(Beginning of Given information)

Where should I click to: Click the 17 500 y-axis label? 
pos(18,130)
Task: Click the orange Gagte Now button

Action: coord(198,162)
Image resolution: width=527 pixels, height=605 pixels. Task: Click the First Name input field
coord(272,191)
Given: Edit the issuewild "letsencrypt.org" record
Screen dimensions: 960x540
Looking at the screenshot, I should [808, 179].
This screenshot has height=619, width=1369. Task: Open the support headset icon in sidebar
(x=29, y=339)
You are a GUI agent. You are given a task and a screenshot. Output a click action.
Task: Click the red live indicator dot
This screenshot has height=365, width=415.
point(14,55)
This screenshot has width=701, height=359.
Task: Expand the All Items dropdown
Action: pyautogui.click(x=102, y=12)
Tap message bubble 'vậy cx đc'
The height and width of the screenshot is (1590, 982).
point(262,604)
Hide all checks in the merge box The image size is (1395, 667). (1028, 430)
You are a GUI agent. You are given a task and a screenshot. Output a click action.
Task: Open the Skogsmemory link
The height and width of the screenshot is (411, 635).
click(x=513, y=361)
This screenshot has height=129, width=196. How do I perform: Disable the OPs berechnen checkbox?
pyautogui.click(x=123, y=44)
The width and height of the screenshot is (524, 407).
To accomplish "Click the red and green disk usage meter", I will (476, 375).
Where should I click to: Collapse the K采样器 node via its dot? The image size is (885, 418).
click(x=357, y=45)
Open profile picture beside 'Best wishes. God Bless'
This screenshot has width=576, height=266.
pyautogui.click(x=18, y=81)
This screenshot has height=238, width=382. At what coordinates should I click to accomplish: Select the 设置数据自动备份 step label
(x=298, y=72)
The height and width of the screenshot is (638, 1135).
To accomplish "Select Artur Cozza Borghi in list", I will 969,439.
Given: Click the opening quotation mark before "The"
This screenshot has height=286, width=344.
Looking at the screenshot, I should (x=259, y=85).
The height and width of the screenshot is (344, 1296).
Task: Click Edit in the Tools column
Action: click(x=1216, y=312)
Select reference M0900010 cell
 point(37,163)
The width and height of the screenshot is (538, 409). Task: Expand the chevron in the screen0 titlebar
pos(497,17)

(End of Given information)

### Exercise objective:
The records above are to be repeated in full, word for word.

### Expected answer:
Where should I click to: Click the 17 500 y-axis label? 
pos(18,130)
Task: Click the orange Gagte Now button

Action: coord(198,162)
Image resolution: width=527 pixels, height=605 pixels. Task: Click the First Name input field
coord(272,191)
Given: Edit the issuewild "letsencrypt.org" record
Screen dimensions: 960x540
Looking at the screenshot, I should [808, 179].
This screenshot has height=619, width=1369. Task: Open the support headset icon in sidebar
(x=29, y=339)
You are a GUI agent. You are given a task and a screenshot. Output a click action.
Task: Click the red live indicator dot
This screenshot has height=365, width=415.
point(14,55)
This screenshot has width=701, height=359.
Task: Expand the All Items dropdown
Action: pyautogui.click(x=102, y=12)
Tap message bubble 'vậy cx đc'
The height and width of the screenshot is (1590, 982).
point(262,604)
Hide all checks in the merge box The image size is (1395, 667). (1028, 430)
You are a GUI agent. You are given a task and a screenshot. Output a click action.
Task: Open the Skogsmemory link
The height and width of the screenshot is (411, 635).
click(x=513, y=361)
This screenshot has height=129, width=196. How do I perform: Disable the OPs berechnen checkbox?
pyautogui.click(x=123, y=44)
The width and height of the screenshot is (524, 407).
To accomplish "Click the red and green disk usage meter", I will (476, 375).
Where should I click to: Collapse the K采样器 node via its dot? The image size is (885, 418).
click(x=357, y=45)
Open profile picture beside 'Best wishes. God Bless'
This screenshot has width=576, height=266.
pyautogui.click(x=18, y=81)
This screenshot has height=238, width=382. At what coordinates should I click to accomplish: Select the 设置数据自动备份 step label
(x=298, y=72)
The height and width of the screenshot is (638, 1135).
To accomplish "Select Artur Cozza Borghi in list", I will 969,439.
Given: Click the opening quotation mark before "The"
This screenshot has height=286, width=344.
Looking at the screenshot, I should (x=259, y=85).
The height and width of the screenshot is (344, 1296).
Task: Click Edit in the Tools column
Action: click(x=1216, y=312)
Select reference M0900010 cell
 point(37,163)
The width and height of the screenshot is (538, 409). Task: Expand the chevron in the screen0 titlebar
pos(497,17)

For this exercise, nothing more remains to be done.